To Kane, the old traditions serve a crucial function, helping mourners engage in tasks that help remove typical obstacles to healthy grieving
For one thing, they create opportunities for people in bereavement to “tell their story” again and again, a process that can help them gradually integrate their sense of loss. And trading memories or hearing fresh stories can reduce the all-too-human tendency to cling to an idealized view of the deceased, a tendency Kane says can slow recovery.
Perhaps most important as the holidays near, Kane says, is remembering that as tempting it will be for many in mourning to take part in their usual holiday activities, it might be healthier if they decline, at least for now.
"You don’t necessarily have to go to your daughter’s house or make that fish your grandmother always made,” Kane says. “The traditions can wait until next year.”
If people in mourning do take part, Kane suggests that everyone present feel free to talk about the person who once “filled that chair,” even to place a photo of him or her at the table, as it will keep that person present and release the pressure many will be feeling.

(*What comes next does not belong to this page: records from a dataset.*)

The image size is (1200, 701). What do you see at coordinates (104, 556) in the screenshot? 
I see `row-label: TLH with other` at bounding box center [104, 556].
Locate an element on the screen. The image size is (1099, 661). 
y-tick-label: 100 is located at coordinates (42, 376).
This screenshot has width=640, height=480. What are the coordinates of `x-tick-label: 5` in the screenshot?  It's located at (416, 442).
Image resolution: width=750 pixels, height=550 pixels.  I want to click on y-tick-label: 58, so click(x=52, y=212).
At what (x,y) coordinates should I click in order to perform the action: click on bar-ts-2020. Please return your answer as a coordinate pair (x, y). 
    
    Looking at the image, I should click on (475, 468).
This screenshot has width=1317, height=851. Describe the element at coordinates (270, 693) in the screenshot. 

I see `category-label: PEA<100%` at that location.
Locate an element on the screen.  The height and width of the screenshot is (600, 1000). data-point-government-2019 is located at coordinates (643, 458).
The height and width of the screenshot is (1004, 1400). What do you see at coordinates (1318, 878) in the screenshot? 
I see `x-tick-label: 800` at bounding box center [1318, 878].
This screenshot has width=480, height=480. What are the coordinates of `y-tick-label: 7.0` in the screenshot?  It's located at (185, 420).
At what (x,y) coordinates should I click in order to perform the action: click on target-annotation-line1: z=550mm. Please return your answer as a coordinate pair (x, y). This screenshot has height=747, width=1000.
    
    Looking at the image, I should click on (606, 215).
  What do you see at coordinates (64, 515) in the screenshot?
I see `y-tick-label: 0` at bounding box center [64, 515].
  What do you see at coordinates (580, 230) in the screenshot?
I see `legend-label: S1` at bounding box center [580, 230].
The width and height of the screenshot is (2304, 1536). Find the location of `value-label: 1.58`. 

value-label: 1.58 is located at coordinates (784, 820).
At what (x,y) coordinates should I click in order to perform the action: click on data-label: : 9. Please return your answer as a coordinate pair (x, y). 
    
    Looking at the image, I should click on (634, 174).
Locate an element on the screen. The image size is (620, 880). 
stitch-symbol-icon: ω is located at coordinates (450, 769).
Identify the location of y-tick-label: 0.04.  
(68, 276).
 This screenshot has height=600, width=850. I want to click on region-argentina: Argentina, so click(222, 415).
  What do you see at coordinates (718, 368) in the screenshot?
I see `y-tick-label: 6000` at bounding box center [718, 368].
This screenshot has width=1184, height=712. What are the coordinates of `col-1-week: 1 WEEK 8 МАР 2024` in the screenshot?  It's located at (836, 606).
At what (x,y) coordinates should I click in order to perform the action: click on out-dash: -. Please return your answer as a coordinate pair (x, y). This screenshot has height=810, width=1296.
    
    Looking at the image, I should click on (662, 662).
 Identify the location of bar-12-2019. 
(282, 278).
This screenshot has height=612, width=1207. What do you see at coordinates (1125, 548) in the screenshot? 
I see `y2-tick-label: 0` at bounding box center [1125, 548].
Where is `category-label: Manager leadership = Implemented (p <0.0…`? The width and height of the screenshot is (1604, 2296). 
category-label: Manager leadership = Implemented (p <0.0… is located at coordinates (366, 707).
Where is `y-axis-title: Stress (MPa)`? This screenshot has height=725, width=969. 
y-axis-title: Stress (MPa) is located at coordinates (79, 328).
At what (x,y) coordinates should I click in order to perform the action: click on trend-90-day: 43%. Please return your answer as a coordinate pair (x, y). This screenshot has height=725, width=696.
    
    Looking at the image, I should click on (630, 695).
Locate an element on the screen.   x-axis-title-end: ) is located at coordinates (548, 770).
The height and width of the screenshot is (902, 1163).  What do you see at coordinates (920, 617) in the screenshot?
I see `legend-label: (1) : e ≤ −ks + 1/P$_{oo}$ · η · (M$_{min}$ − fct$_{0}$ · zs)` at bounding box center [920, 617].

“Especially during holidays, people can forget that grief is exhausting,” she says.
Kane and other Jewish leaders shared such insights Thursday night in a livestreamed memorial service in honor of those in the community who have died in recent months.
A roster of rabbis read aloud the names of more than 400 people, granting them the public acknowledgment most had been denied.
Busch recited the Kaddish prayer of mourning, Kane and Rabbi Jessy Dressin of Repair the World Baltimore offered recommendations on combating isolation, and Rabbi Steven Schwartz of Beth El Congregation shared somber yet hopeful reflections.
In Jewish tradition, Schwartz said, grieving a loved one, however painful, means appreciating what has gone before as a way of embracing a new and different future.
The idea seemed as relevant to celebrating a new year as to any process of letting go.
“The past is only meaningful when it informs our lives in the present and guides us into the future with greater meaning and faith," he said. "In that way, the memories of those we recall today will truly be a blessing.”